The gifts were wrapped and I don't think we had a tree that year, so they were on the floor waiting for Christmas morning. Eight presents for nine children.
Much to my astonishment when Christmas morning dawned, there were nine presents from "Santa".
When I opened mine I could barely keep from crying. Dad had got one of his friends to pick me up a jar of sachet cream from Avon!
I was so touched that Dad Golden hadn't forgotten me Felisol!
Almost 42 years later and that memory is still strong.
By the way long after the sweet fragrance of that sachet was gone, sweeter still is the empty jar that I still have and sweeter still is the memory I still have of my precious Dad!!
Your post made me think of that just now my Felisol....God bless you my dear friend...Love Terry

PS Of course there was quite an assortment of gifts from all of the kids to Mom and Dad Golden.

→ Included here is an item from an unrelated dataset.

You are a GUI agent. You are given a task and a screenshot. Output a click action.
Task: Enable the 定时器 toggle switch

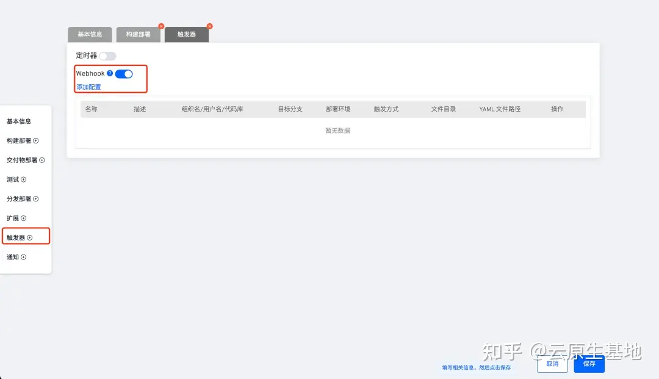tap(109, 56)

PS The one funny thing I remember about that Christmas is that Dad made us Habitant Pea Soup for the Christmas meal and my brother, Teddy was so mad the he hit himself in the head and whined, "Fine Christmas dinner THIS is!" Ha!!
Years later when Teddy was in his 30's Dad Golden wrapped him up a present and underneath all of the fancy wrappings was a can Habitant Pea Soup!
Dad said. "Thanks for the memories!".....

Renae said...

I know you miss him. I am so glad you have those necklaces, still.